Facial Recognition Test Results Shared

Take a look at Cognitec FaceVACS-VideoScan and Artec ID Broadway 3D.

The former we have performed some extensive tests regarding facial recognition. The results showed a satisfactory facial recognition of approximately 60%. That is, in 6 out of 10 attempts subjects of interest were recognized. It is important here to mention that many factors can influence the facial recognition rate, such as lighting conditions, subjects that do not look at the camera straight on, amongst others. With regard to assistance, it is worth mentioning here that Cognitec staff members were very helpful by providing us with tips about how to tune up our configuration.

In its turn, we have not evaluated the latter, but we have seen it in action.
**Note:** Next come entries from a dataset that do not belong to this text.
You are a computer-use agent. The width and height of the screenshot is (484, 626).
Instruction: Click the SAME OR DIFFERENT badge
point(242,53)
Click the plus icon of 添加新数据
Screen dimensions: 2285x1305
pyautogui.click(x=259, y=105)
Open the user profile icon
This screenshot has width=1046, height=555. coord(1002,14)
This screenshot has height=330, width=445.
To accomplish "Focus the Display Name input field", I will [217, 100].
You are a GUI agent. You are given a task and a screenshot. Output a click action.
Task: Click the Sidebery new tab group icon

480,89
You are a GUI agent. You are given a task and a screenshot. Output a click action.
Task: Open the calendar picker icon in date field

It looked very impressive, specially when (unsuccessfully) trying to fool the system, for instance, by holding up a picture or wearing dark sunglasses. They also claim to be able to recognize one person per second, or 60 faces per minute. However, we cannot confirm this claim because we have not tested it.

NOTICE: This comment was moved from an existing discussion: Questions On The Video Analytics Industry


Tiago, thanks for sharing. A few questions:

  • How many people/subjects were on the watchlist? I have found that larger watchlists results in much lower accuracy simply because the more people you are comparing against, the more likely subjects will look similar.
  • How often did you get false positives? i.e., john doe walks past the system but it matches him to bob smith
  • Any details on the setup? camera type? mounting height? angle? etc.

Hi John, I'll be glad to share our findings with you.

Our primary purpose was to evaluate the FaceVACS-VideoScan (software version 4.8.0 -- today's version is 5.1) for video surveillance (and not for access control).

For our evaluation we placed our video capture device (an uEye GigE IDS UI-6250SE IP camera coupled with a Pentax 1/2" C Mount 8-48mm F1.0 Manual Zoom Lens) next to the coffee corner of our Security Management department. The coffee corner has a frequent movement of employees and visitors. The camera was placed facing the corridor that gives access to the coffee corner, which results in people frontally facing the camera.

The camera's settings were as follows:

• Aperture size: F/2
• Lens focal length: 24 mm
• Focus distance: 6 meters

By using these camera's settings the closest and furthest acceptable sharpness are 5.27 m and 6.96 m, respectively. A total depth of field of approximately 1.70 m, therefore. The Lux (luminous flux) within the depth of field (between 5 and 7 meters) was above 1000 Lux. It is worth highlighting that the IP camera was connected to a PC workstation (Intel Core i5- 2500 3.30GHz processor, 4 GB RAM, 250 GB Hard Disk, Windows 7 Enterprise 64-bit) through a Gigabit switch.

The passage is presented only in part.